О, эта книга - настоящий ад для таких как мы (я и Гёте, не сочтите за высокомерие). Вот, например, у Бодлера смерть не только страшна, но и мерзка:

Вы помните ли то, что видели мы летом?
Мой ангел, помните ли вы
Ту лошадь дохлую под ярким белым светом,
Среди рыжеющей травы?
Полуистлевшая, она, раскинув ноги,
Подобно девке площадной,
Бесстыдно, брюхом вверх лежала у дороги,
Зловонный выделяя гной.

Простите, не могла удержаться от столь обширной цитаты, так и представляю, как лирический герой Бодлера и "его ангел" в романтической обстановке созерцают дохлую лошадь.
"Пойдём, Алёша, нам здесь не рады"(с)
В другой главе автор подробно и по-искусствоведчески глубоко анализирует картину Давида "Смерть Марата". Мёртвый Марат у Давида - изящный красавец (при том, что у него было что-то вроде псориаза, потому он и сидел в ванне целыми днями), который кажется мирно спящим.
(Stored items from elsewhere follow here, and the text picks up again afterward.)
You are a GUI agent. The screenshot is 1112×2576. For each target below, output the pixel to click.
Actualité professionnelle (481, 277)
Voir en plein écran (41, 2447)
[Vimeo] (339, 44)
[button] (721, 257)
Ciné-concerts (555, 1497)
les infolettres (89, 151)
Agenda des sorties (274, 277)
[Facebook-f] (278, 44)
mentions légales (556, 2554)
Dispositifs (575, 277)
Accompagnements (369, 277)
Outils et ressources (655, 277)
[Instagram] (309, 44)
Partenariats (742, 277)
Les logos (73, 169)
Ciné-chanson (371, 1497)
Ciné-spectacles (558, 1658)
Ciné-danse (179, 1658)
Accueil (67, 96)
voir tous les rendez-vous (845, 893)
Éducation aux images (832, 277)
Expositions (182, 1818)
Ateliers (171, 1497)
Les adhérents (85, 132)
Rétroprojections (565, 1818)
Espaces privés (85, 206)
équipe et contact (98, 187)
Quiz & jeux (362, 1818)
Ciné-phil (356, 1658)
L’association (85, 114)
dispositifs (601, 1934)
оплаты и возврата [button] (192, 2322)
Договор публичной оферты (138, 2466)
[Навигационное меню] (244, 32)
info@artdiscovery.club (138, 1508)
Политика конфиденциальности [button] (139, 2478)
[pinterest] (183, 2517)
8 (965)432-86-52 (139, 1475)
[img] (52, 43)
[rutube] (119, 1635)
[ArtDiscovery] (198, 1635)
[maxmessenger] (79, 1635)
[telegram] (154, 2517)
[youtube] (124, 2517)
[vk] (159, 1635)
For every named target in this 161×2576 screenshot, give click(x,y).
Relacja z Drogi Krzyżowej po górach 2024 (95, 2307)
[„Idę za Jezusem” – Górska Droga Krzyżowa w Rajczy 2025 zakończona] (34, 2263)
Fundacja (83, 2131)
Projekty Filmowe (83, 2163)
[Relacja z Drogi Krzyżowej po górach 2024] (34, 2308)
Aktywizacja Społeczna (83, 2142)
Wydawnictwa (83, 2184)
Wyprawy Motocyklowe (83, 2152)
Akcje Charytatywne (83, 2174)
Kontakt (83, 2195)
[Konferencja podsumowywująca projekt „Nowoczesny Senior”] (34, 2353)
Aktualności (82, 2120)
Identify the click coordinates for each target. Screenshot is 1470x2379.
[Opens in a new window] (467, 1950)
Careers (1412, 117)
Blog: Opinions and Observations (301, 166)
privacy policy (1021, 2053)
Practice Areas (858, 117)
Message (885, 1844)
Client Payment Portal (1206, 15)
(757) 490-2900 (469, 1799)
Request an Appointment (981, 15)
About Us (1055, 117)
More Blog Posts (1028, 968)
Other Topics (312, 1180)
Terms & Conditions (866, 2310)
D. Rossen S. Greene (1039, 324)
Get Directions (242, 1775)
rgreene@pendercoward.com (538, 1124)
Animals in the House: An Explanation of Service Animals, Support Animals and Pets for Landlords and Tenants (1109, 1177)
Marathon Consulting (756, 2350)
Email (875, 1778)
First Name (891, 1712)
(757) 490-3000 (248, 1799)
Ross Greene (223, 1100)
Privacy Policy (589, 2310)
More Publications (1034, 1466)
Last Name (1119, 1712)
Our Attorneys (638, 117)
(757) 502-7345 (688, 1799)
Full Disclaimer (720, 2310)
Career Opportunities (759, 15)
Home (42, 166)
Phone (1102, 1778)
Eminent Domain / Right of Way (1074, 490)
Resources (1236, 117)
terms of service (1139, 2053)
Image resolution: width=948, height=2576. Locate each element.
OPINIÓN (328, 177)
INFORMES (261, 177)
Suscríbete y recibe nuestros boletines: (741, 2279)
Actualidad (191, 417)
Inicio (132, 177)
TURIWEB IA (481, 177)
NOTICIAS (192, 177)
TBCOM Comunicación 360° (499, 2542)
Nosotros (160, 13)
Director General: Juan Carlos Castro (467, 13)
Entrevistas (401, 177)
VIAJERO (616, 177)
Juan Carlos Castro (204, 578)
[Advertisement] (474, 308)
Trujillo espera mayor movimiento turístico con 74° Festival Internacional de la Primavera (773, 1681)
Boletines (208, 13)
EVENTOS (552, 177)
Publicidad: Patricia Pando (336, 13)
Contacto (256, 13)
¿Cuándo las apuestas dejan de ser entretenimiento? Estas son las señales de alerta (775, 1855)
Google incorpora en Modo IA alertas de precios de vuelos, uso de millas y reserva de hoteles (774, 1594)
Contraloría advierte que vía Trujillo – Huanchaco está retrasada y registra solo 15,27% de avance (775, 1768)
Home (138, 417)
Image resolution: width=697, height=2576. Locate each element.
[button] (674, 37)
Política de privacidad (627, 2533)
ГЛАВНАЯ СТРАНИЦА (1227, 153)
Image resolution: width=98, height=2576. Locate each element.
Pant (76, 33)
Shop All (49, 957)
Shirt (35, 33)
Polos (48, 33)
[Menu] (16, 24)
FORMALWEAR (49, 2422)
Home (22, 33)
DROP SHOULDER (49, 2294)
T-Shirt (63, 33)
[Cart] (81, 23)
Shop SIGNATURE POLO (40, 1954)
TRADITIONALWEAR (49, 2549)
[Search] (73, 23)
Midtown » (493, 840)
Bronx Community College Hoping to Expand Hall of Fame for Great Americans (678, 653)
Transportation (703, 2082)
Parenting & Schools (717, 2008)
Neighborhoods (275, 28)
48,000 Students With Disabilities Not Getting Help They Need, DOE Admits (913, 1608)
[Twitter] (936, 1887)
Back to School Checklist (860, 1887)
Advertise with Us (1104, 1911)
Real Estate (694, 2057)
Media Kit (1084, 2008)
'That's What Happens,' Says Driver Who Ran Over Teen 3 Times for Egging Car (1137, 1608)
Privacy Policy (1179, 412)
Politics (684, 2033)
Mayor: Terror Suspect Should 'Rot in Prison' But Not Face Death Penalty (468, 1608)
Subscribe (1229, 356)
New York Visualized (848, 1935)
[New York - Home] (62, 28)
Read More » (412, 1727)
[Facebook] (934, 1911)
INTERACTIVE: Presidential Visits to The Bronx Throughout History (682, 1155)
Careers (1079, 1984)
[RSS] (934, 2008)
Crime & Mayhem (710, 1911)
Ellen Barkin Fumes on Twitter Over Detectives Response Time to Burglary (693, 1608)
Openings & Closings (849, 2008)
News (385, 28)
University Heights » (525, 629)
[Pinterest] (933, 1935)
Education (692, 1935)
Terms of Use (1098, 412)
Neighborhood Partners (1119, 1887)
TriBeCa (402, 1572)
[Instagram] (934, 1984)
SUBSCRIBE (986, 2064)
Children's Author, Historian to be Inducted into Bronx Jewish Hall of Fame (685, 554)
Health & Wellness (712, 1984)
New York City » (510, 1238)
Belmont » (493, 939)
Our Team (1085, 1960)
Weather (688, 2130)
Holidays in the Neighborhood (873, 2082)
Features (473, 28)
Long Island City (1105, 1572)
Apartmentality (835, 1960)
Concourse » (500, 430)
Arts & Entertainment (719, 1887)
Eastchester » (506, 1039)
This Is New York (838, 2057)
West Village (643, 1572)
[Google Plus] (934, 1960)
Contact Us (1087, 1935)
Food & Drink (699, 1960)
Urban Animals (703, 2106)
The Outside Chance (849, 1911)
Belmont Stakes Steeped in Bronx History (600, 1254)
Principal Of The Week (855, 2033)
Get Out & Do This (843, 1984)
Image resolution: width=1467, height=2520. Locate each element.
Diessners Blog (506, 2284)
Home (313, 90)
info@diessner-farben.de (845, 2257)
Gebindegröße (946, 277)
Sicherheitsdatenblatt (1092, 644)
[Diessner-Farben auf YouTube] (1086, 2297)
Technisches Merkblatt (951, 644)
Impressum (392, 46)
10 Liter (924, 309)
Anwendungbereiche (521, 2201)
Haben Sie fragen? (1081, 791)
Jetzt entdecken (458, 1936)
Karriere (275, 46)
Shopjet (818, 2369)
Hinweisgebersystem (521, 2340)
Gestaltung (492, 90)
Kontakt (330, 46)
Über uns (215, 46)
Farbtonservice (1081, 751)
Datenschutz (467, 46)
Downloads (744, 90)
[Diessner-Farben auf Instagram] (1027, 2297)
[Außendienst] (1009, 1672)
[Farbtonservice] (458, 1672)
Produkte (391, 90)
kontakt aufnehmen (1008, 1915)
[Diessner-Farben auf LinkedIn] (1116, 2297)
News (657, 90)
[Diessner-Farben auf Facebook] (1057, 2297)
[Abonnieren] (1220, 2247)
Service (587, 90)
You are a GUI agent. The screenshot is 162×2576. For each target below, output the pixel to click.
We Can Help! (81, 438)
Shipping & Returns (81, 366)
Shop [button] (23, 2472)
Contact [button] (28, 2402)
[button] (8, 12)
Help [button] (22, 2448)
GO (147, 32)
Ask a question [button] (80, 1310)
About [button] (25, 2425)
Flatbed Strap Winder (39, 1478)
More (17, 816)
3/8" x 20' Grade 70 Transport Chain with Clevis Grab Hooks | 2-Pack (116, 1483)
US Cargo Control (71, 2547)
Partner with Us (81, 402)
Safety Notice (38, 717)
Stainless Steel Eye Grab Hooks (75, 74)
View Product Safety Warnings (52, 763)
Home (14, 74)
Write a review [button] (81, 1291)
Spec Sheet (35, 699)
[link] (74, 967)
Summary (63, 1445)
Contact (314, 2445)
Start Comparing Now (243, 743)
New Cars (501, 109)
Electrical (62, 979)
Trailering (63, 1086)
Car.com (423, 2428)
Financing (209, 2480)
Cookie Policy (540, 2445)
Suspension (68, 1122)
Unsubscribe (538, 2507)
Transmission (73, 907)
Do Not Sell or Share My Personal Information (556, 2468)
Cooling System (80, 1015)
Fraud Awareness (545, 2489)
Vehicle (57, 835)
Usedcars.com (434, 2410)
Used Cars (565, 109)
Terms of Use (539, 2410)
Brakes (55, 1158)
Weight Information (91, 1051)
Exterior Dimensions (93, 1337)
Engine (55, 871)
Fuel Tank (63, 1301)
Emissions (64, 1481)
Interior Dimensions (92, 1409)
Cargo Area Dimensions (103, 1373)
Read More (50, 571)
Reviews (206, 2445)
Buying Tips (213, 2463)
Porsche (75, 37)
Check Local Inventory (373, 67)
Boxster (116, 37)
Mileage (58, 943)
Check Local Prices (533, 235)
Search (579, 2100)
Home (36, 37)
Он пойман в момент перехода из жизни в смерть, и в этом кроется парадокс умирания, к которому обращается автор. Смерть - это феномен, который непостижим до конца в силу того, что всегда изучался лишь с одной стороны - извне. Наверное, взгляды на смерть так разнятся как раз в силу неизведанности.
Смерть Виолетты Валери в "Травиате" - трагедия, у Вагнера в "Тристане и Изольде" она - избавление. Я могу рассуждать об этом лишь на примитивном уровне, в то время как Ниббриг проводит глубокий анализ звучания музыки, нотного рисунка, тональности, с той же мастерской скрупулёзностью, с коей несколько десятков страниц назад препарировал "Смерть Ивана Ильича" Толстого, "Фауста" Гёте и "Расстрел повстаннцев" Гойи.
Смерть "по Ниббригу" не пугает, она захватывает, как интересный научно-популярный фильм. Сочетание сухого научного и эмоционального художественного взглядов на одно и то же событие позволяет увидеть смерть как мозаичное полотно, как многогранное явление, в котором есть место всему - от трагического до смешного, от отвратительного до прекрасного.
И всё же меня не оставляет ощущение, что всё это нарочитое равнодушие, "научный подход" и холодный взгляд учёного призваны скрыть от взгляда читателя одно: смерть страшит автора так же, как любого человека. Сколько бы культурологических и философских измышлений не выходило из-под его пера, подобно нарядным саванам, они лишь скрывают средневековый скелет с косой, от которого веет хтоническим ужасом Страшного суда. Отсюда и целая глава, посвящённая дьяволу и его "бессмертию" и "реальности", которыми его наделили воплощения в художественных произведениях.
"... дело вовсе не в примете
Только мертвый не боится смерти..." (А. Васильев)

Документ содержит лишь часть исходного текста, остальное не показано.